Task goal: Count how many lines in the data below contain the string "Viewport", treating uppercase and lowercase as different, and reply with the number alone.

Rows:
===============

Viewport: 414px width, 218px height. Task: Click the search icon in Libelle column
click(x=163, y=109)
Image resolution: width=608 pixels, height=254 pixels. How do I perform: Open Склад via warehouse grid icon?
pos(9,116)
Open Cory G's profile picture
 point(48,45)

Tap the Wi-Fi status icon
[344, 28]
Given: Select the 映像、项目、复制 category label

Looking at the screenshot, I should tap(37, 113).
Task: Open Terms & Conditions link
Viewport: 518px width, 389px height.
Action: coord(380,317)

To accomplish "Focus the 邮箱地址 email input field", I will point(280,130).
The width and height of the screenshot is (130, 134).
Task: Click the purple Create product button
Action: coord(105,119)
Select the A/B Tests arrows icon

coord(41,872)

===============

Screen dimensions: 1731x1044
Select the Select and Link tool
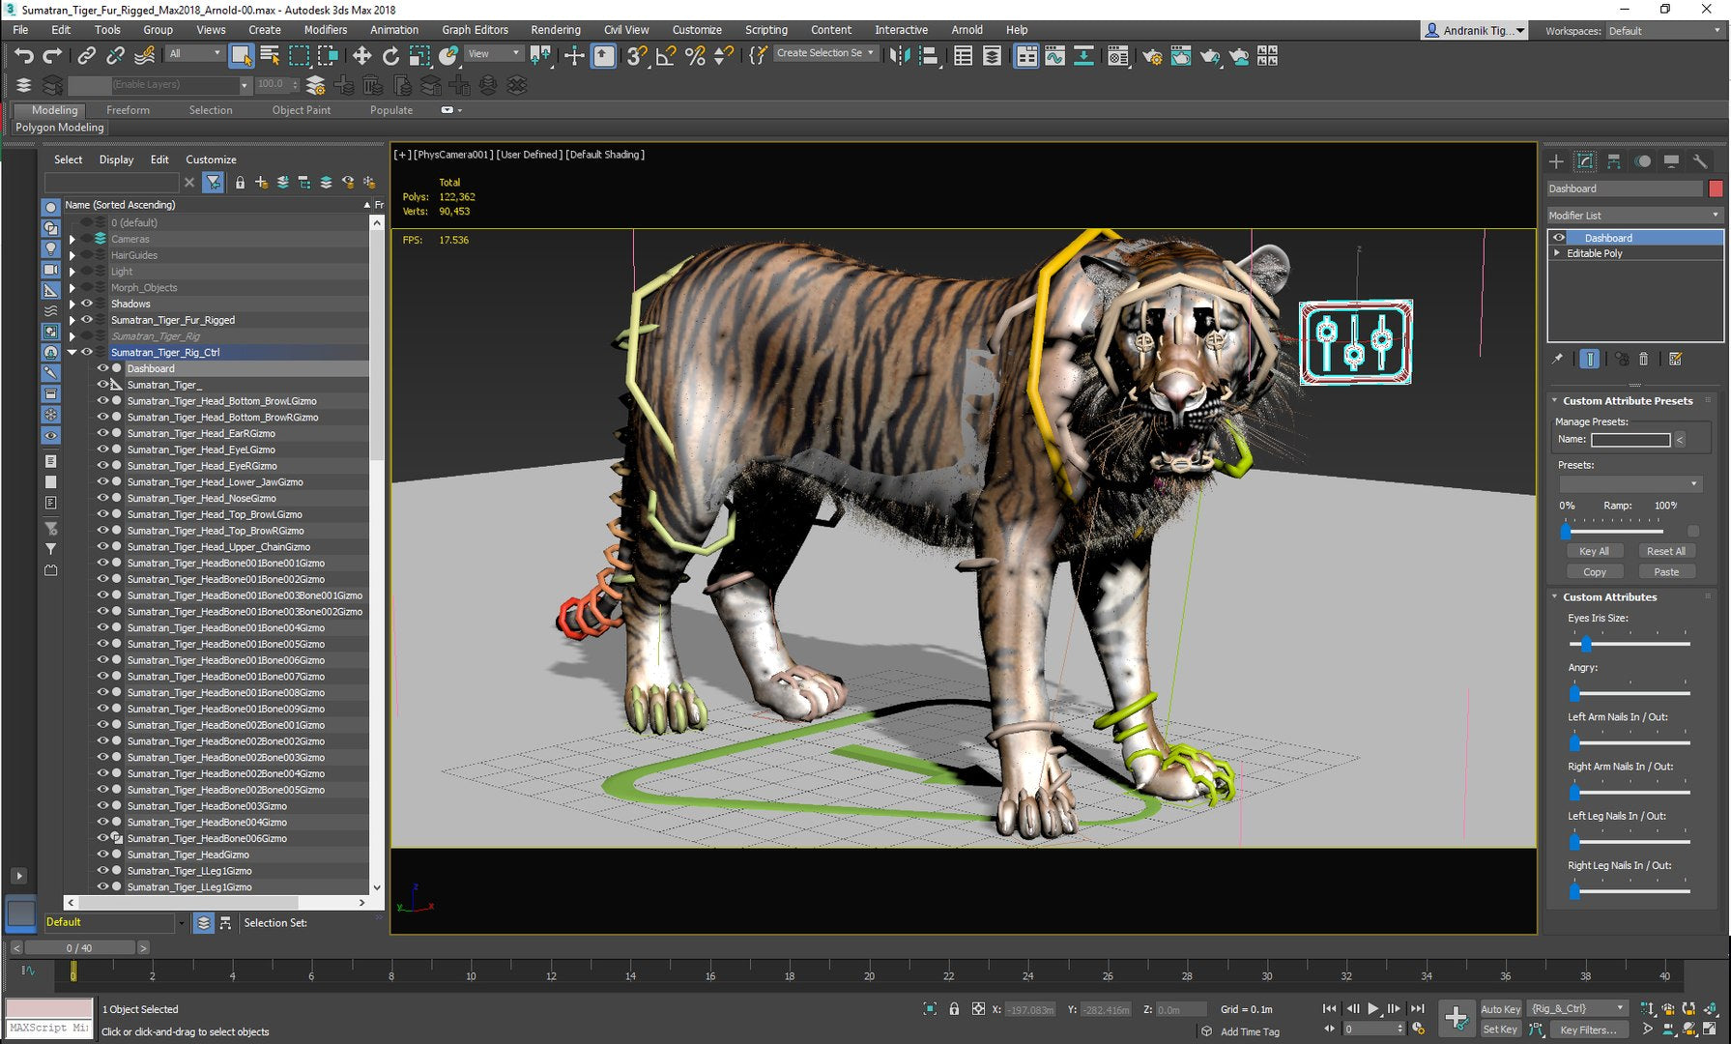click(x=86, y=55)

===============

Finished task: 2